*WHAT YOU WILL DO*
Copy the data from the line with "Open 推广设置 megaphone item" up to and including the line with "Action: tap(83, 329)", substituting "image" for "screenshot" and leaving everything else unchanged.

*DATA SHOWN*
+ + + + + + +

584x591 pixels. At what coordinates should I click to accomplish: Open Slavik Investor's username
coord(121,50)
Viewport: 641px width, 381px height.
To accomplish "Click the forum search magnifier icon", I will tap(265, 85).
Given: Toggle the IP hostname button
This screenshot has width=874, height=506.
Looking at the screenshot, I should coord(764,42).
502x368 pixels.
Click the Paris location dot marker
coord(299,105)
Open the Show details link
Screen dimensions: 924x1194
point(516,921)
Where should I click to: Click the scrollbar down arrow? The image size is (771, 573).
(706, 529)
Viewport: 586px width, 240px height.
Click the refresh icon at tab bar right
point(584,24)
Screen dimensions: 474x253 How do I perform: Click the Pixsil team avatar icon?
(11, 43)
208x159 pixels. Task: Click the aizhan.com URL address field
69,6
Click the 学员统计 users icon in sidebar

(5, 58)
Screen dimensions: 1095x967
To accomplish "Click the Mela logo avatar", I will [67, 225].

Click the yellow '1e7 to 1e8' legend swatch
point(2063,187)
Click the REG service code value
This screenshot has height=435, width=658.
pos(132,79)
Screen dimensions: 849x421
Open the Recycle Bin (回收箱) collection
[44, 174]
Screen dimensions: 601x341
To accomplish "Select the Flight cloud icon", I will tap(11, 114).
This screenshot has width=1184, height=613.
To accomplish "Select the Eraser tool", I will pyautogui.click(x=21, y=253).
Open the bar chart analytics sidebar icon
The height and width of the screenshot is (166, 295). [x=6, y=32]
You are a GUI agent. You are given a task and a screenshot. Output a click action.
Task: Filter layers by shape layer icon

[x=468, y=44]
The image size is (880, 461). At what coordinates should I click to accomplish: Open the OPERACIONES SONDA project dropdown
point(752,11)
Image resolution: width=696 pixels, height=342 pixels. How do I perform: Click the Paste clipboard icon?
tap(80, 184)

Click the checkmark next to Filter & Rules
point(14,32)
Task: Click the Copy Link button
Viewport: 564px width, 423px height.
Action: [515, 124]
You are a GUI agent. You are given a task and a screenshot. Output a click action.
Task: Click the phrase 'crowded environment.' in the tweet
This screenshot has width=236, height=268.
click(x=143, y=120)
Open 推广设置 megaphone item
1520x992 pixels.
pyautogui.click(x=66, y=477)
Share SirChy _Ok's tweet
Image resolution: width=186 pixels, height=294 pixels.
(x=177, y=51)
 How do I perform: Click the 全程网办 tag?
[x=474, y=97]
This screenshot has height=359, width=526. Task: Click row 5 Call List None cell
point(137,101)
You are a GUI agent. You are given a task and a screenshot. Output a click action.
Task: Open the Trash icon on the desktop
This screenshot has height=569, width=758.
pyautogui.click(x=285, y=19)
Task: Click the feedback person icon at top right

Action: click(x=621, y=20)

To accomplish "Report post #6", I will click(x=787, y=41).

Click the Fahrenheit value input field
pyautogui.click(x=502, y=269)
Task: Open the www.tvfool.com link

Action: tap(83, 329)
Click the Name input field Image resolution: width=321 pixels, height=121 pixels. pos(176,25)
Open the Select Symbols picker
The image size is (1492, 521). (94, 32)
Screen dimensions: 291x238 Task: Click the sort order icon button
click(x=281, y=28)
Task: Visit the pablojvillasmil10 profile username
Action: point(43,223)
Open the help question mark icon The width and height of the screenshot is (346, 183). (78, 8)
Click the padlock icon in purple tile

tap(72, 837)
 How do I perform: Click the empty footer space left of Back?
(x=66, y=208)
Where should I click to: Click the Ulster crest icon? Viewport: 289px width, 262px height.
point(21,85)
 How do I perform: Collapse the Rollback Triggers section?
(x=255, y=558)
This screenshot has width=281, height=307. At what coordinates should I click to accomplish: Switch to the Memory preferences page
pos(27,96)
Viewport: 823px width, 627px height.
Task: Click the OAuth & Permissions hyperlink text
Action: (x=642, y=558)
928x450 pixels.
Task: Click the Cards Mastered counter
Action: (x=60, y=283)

+ + + + + + +

*FINISHED ANSWER*
Open 推广设置 megaphone item
1520x992 pixels.
pyautogui.click(x=66, y=477)
Share SirChy _Ok's tweet
Image resolution: width=186 pixels, height=294 pixels.
(x=177, y=51)
 How do I perform: Click the 全程网办 tag?
[x=474, y=97]
This image has height=359, width=526. Task: Click row 5 Call List None cell
point(137,101)
You are a GUI agent. You are given a task and a image. Output a click action.
Task: Open the Trash icon on the desktop
This image has height=569, width=758.
pyautogui.click(x=285, y=19)
Task: Click the feedback person icon at top right

Action: click(x=621, y=20)

To accomplish "Report post #6", I will click(x=787, y=41).

Click the Fahrenheit value input field
pyautogui.click(x=502, y=269)
Task: Open the www.tvfool.com link

Action: tap(83, 329)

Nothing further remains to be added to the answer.